Text excerpt:
However, for US listed companies an increase in employees can have a negative impact on share price, which is one reason it may be more financially viable to outsource rather than inflate internal headcount.
It’s important for organisations to keep firmly in mind that it’s not possible to find individuals who are experts in all areas. I often see job adverts asking for someone who’s an expert in PPC, SEO, paid social, organic social, CRM, CRO and every other accompanying acronym, and think they must be dreaming.
The bottom line here is that to successfully in-house a business needs to have the right team of people on the ground, and this can be harder and more costly to accomplish than appointing an external agency.
Time is Money
There is a reason that many brands prefer to pay external agencies to manage their marketing, and that’s because they don’t have the time to do it in-house. Even if a company has employees who possess the expertise to competently deliver what an agency does, the chances are this isn’t the sole focus of their role. Therefore, before shifting any marketing in-house, brands need to ensure that team members have ditto the capacity of agency execs to deliver on the same objectives.
The consequence of bringing marketing in-house when there isn’t adequate resource to devote to it, means that not only will that particular marketing function suffer, but other areas the marketing team focus on such as pitching for new business, will also take a hit.
Staying Ahead of The Game
To recession-proof their business and stay ahead of the competition, it’s vital brands have the best-in-class media tactics and strategy. One of the benefits of using external agencies to manage marketing functions is that they have direct relationships with media owners and will always be up-to-speed with the latest developments.

Data segment:
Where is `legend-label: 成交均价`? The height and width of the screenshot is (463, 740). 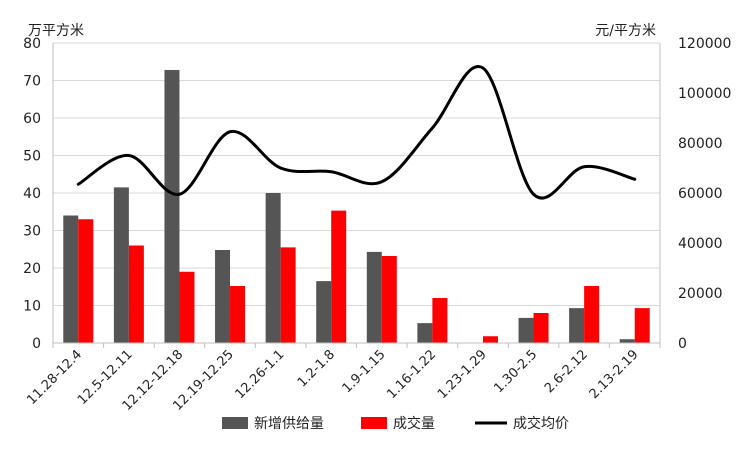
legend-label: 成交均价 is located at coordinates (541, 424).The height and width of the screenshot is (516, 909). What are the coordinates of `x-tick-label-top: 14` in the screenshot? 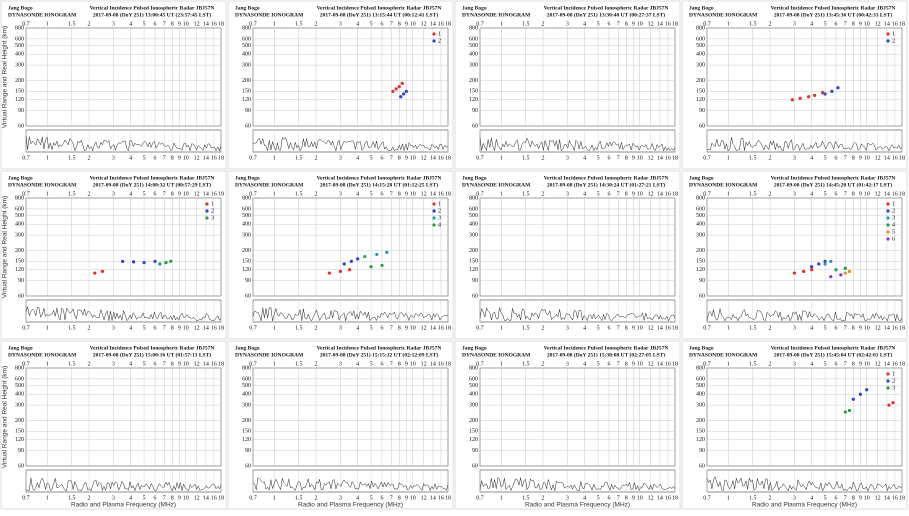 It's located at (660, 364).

Task list:
(A) Decide whether each statement agrees with the excerpt on in-house versus agency marketing, answering yes or no and quoting the words of the excerpt that decide it. (i) For US listed companies, adding employees can hurt the share price. (ii) Organisations can readily find individuals who are experts in every area. (iii) External agencies have direct relationships with media owners.
(B) Carry on the excerpt on in-house versus agency marketing, starting after its final sentence.

Answers given:
(A)
(i) Yes: "for US listed companies an increase in employees can have a negative impact on share price"
(ii) No: "it’s not possible to find individuals who are experts in all areas"
(iii) Yes: "they have direct relationships with media owners"

(B)
When it comes to industry issues such as the deprecation of third-party cookies or Google’s latest changes, they will be able to advise on the best course of action and upskill the marketing team. They also tend to have a high turnover of staff, which can actually play in a brand’s favour, as fresh blood and eyes will help to keep a company’s marketing on track.
This is not to say that by owning their marketing in-house brands can’t take competitive advantage, but it will require having senior team members who absolutely understand how to translate a strategy into paid media.
There is no right or wrong when it comes to in-housing. A brand’s budget and internal capabilities will help determine whether moving marketing in-house is a realistic prospect or whether continuing to work with external agencies or employing a hybrid approach is its best bet. One thing’s for sure, in-housing is not a straightforward or low-cost option, although if executed correctly it can make significant savings for a business in the long-term.
While the imminent recession means saving money is top of mind for CMOs, it’s important they weigh up if in-housing is really worth the risk right now, or whether in the circumstances working with agencies that can deliver the best results for their business will ultimately keep them at the top of their game.